Get those specs on me
I tried for the first time in my life to take a selfie with my phone. It is a flip phone. You can't see yourself when you're taking the picture.
I feel as though I have inadvertently reproduced the effect where a cat barges suddenly into frame.

My second effort came out looking more like a person.

What I could not get a picture of was the second necklace I am wearing, which
yhlee bought for me tonight. It is made of amethyst glass, freshwater pearls, and silver, wood, and bone beads; it is named something like the Nereid's Lavender and it was strung by
handful_ofdust. I feel I should write it a story.
All of my program items today went better than I had feared. The audience at my reading liked the two scenes I read from the work in progress which I am not talking about because I don't want to break it. The memorial panel on Le Guin could have gone for hours. The speculative poetry deathmatch was indeed kind of a trainwreck from my perspective, since writing timed two-minute poems to audience prompts—by hand—plays against all of my strengths, but it was a surprisingly fun trainwreck and at least I did not have to stop halfway through a word or a line. There were three sets of deathmatch prompts, in which each element was suggested by a different member of the audience. The first was "George Washington, geostationary orbit, dragons."
Nidhogg in Zero-G
However the cherry branches toward the sun
behind this glass where up is consensus
the lie at its roots
will always cut it down.
The second was "Drake (the musician), R'lyeh, can opener."
The aeons play at ducks and drakes with continents,
shift the sleepless sea that never dies.
Every book you read in this dreamed city
opens another can of worms.
The third was "scarecrow, used car lot, Lisa Frank stickers." My mechanical pencil broke at the start of this one, but I can't blame it for the fact that I couldn't make the origami image I wanted turn over in my mind fast enough—I had no idea what a Lisa Frank sticker looked like, so the moderator said, "Just think of unicorns," and I thought of Blade Runner (1982).
A man who can spin straw into a PhD
can send me home with a lemon
that unfolds into a unicorn.
And I successfully defended my position on Splash (1984) as regards the trope of "Born Sexy Yesterday," namely that the film doesn't qualify: Madison has to learn to navigate the human world as surely as the waters from Cape Cod to New York, but she is not naively, adorably, sexily childlike as she does it; she has experience, intelligence, and her alienness is a combination of plausible folklore and ways in which the human world is confusing. Sarcasm, raunchy jokes, gender coded by clothing, whether an episode of TV is meant to be upsetting or not. The panel not only agreed, an audience member tracked me down afterward at Meet the Pros(e) to compliment me on my impassioned argument and tell me I'd been the funniest person on the panel, which I was not expecting. I was not expecting to follow up on discussion from last night's Hollywood panel with a tenured professor of film, either. I gave her my Patreon link and am working on not feeling like an idiot.

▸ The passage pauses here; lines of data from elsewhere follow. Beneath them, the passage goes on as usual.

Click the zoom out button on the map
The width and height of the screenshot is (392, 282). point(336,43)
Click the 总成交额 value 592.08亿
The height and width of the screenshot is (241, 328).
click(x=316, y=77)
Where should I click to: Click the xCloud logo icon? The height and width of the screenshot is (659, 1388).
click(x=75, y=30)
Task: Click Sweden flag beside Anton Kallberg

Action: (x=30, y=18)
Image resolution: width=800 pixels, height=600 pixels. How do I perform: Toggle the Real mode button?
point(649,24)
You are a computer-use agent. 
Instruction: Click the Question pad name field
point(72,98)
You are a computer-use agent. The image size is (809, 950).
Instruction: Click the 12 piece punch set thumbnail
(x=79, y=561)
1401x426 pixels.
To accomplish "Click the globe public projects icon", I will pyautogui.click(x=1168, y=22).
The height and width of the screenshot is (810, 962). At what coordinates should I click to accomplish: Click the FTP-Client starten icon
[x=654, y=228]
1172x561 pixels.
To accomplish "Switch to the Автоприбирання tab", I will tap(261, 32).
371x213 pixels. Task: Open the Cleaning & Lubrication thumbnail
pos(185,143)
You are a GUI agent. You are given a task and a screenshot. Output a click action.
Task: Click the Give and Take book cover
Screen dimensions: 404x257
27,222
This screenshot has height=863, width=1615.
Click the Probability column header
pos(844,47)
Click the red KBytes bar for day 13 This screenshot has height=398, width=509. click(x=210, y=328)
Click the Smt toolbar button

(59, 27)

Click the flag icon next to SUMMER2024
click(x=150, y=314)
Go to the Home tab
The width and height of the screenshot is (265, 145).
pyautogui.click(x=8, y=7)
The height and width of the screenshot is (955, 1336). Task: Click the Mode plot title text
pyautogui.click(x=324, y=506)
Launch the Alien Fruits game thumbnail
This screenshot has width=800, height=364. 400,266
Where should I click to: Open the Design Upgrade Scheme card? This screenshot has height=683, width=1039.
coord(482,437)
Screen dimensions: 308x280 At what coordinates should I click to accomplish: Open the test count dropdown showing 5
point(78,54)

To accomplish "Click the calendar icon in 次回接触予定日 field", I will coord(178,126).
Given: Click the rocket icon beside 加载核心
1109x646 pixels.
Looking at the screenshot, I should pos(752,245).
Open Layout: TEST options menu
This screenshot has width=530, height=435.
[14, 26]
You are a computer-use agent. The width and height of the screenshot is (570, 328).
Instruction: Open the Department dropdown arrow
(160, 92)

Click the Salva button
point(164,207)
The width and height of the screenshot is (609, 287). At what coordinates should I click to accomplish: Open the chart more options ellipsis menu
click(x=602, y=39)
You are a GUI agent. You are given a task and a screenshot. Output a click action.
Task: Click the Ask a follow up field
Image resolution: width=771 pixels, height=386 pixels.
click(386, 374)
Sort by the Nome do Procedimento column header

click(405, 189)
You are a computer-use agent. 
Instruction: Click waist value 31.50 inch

Meals have been haphazard, but the combination of hotel bar and green room has provided opportunity to catch at least a little of Torger Vedeler, Farah Rose Smith, and
rushthatspeaks. I spent the end of my evening observing the time-honored tradition of talking for hours with Michael Cisco.
I have an ARC of Forget the Sleepless Shores. It's beautiful. I have been showing it off to people. I have a late-night date with WBAI in August.
I am writing these things down to remember them, because they make me feel much less like I died out of my own life. I must figure out how to sleep.
I feel as though I have inadvertently reproduced the effect where a cat barges suddenly into frame.

My second effort came out looking more like a person.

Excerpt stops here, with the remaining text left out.